Инглард просто видела мрак таким, какой он есть. Кайф подкрашивал его, как мишура, конфетти, блестящие игрушки – новогоднюю ель. Инглард видела просвечивающие сквозь тени звезды, ловила неявный отсвет внутренних светил, и стремилась к нему, желая вырваться из узкой ловушки, всё увеличивая и увеличивая скорость, пока перед глазами окружающее не слилось в однородный, смазанный шум…

…И тут она очнулась резко, словно из-под головы выхватили мягкую подушку, она упала навзничь, хватая воздух открытым ртом, и голова с силой стукнулась о землю. Гораций вскрикнул.

- Что тебе снилось? – спросил Мятлик ласково, склоняясь к ней, и его лицо расплывалось.

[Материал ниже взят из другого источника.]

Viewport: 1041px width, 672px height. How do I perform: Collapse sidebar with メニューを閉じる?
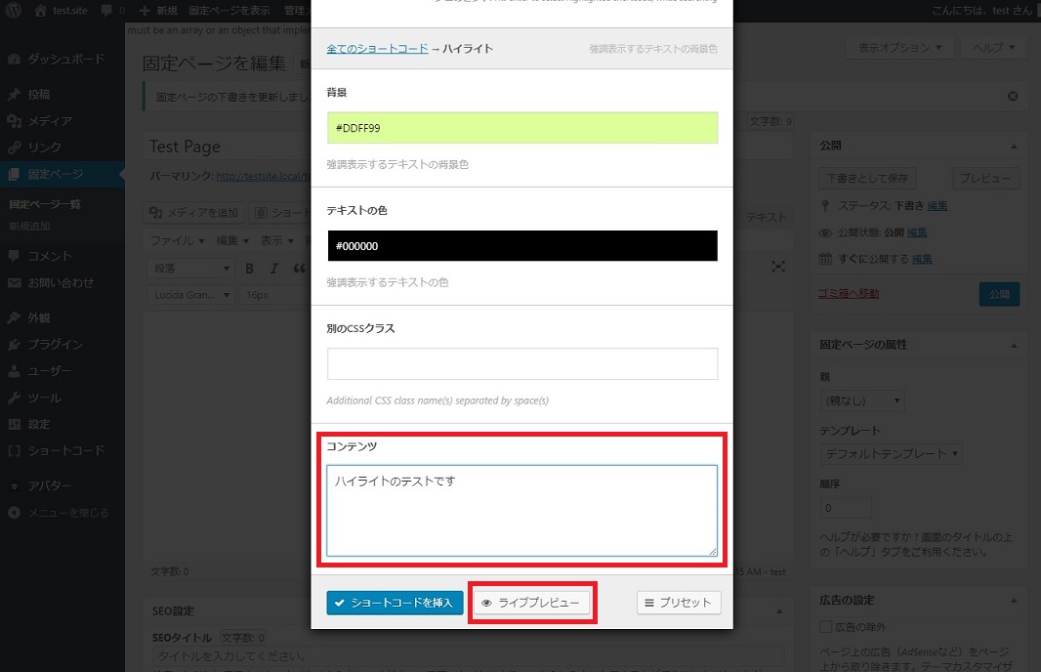click(67, 513)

- А разве я спала? – удивилась Инга.

- Мы так это называем – спать. Потому что ты витаешь в других мирах, находясь здесь и сейчас – словно тебе снятся сны. У каждого свой мир, и каждый стремится попасть в него. Тебе тоже понравится путешествовать, и ты рано или поздно захочешь вернуться.

Инга подумала, что для того, чтобы побывать в другом мире, совсем необязательно спать или вдыхать пряный дым. Достаточно вызвать Личный Пузырь и отправиться в путешествие.

Она огляделась – обитатели поляны  и впрямь словно бы спали. Они лежали, свернувшись калачиком, на своих матрасиках, у кого-то глаза были закрыты, у кого-то – открыты – но они ничего не видели, в открытых глазах покоилась пустота. Ну, значит, и ей надо отдохнуть. Она уронила голову на грудь ласкового Мятлика и действительно уснула, словно от долгой тяжёлой работы. Межмирные амёбы больше не тревожили её. Напротив, в настоящем сне она с радостью увидела свой родном дом – голубой дворец на холме, окруженный короной венценосных деревьев. И венцы сверкали и переливались на солнце так, что глазам стало больно.